▼
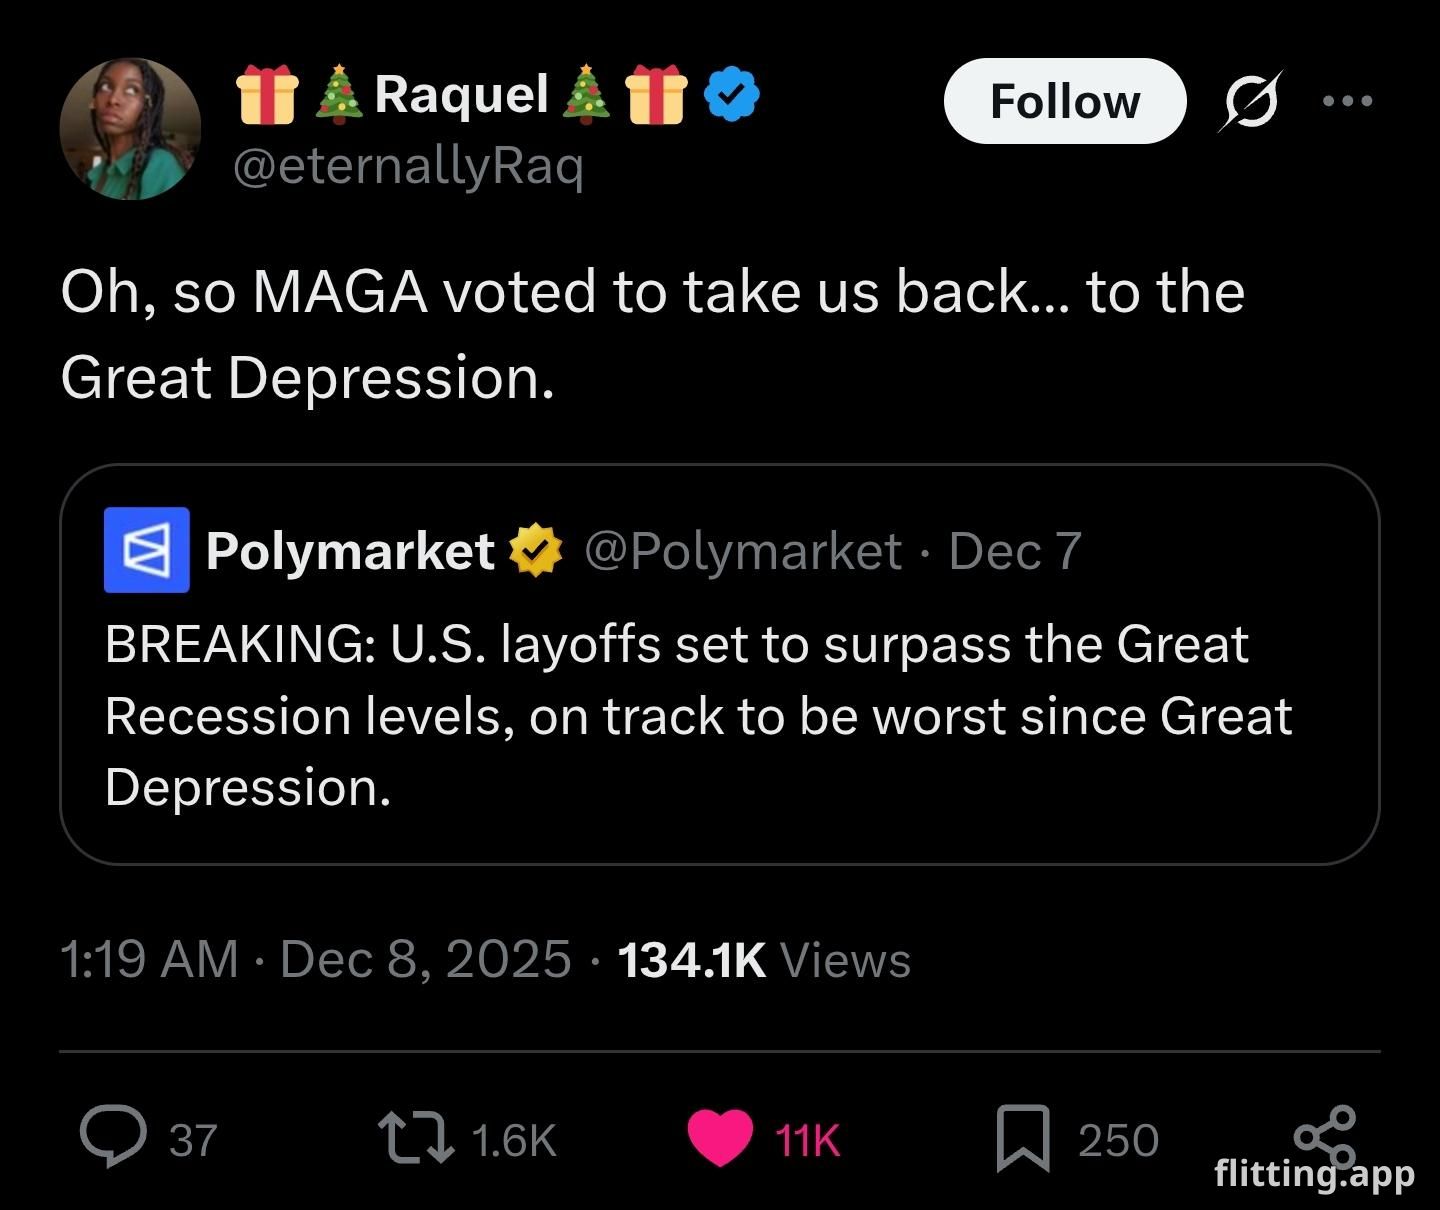The image size is (1440, 1210).
Task: Follow the @eternallyRaq account
Action: pyautogui.click(x=1064, y=101)
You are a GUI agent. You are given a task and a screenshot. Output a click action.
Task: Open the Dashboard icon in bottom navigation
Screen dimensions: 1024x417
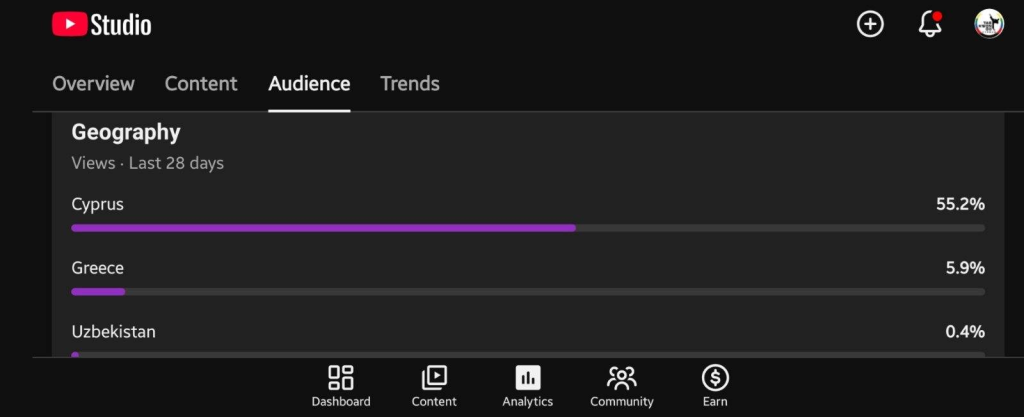click(x=340, y=378)
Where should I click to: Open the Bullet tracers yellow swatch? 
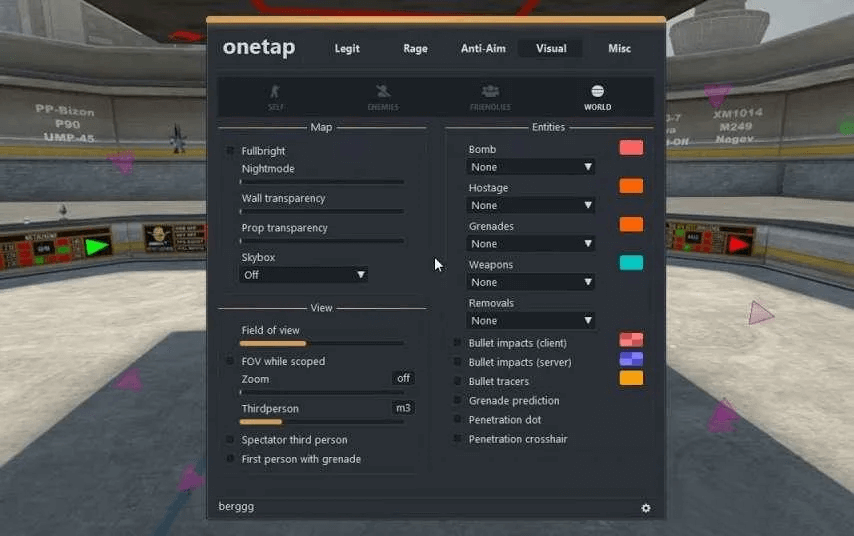pos(631,378)
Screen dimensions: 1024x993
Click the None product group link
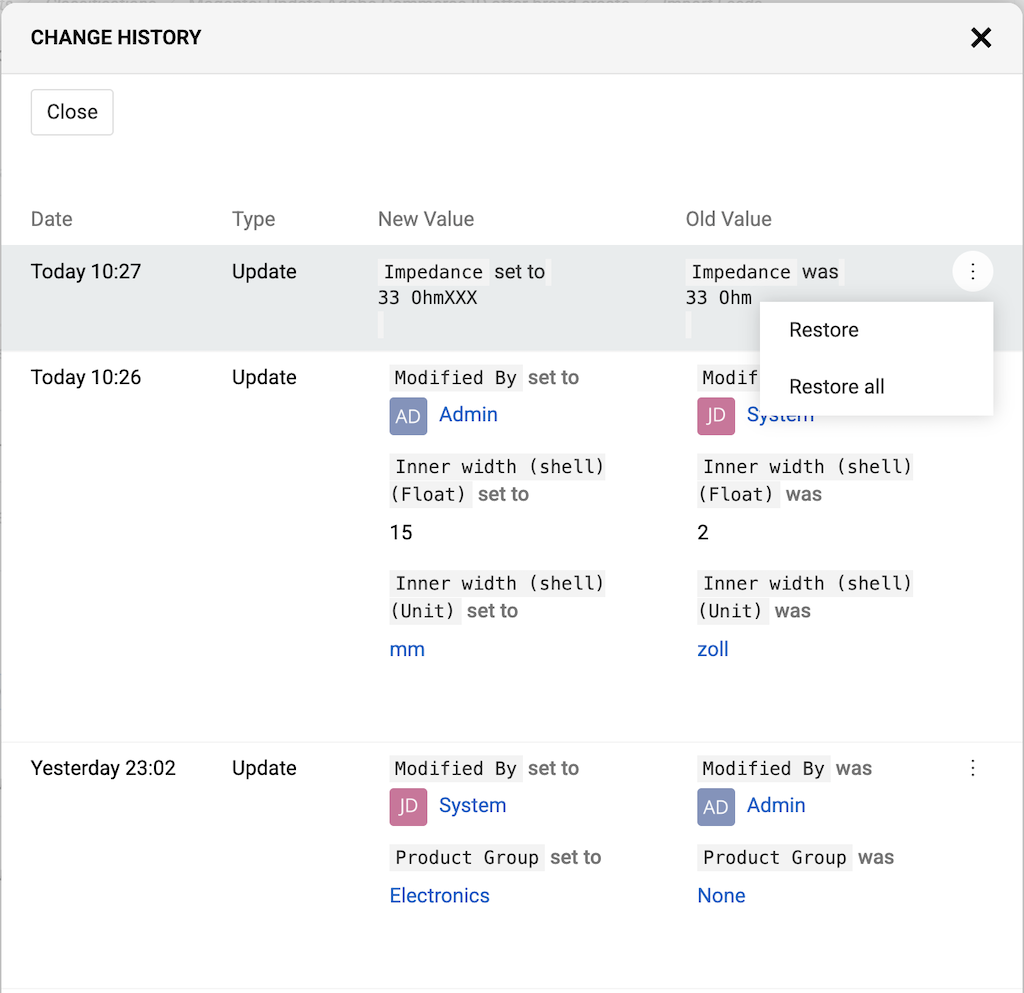point(721,896)
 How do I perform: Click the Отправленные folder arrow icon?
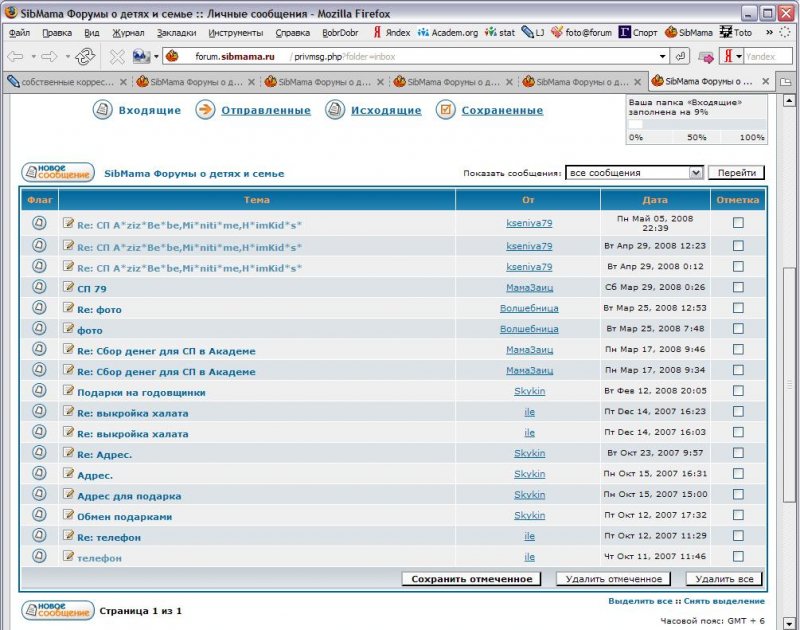(x=205, y=110)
▲
Beginning at the line with "Screen dimensions: 1024x417", reproduce word for word each line through the last line of the records. Include both ends but no pictures.

■ RESPONSE BELOW ■
Screen dimensions: 1024x417
click(x=340, y=378)
Where should I click to: Open the Bullet tracers yellow swatch? 
pos(631,378)
Screen dimensions: 1024x993
Click the None product group link
point(721,896)
 How do I perform: Click the Отправленные folder arrow icon?
(x=205, y=110)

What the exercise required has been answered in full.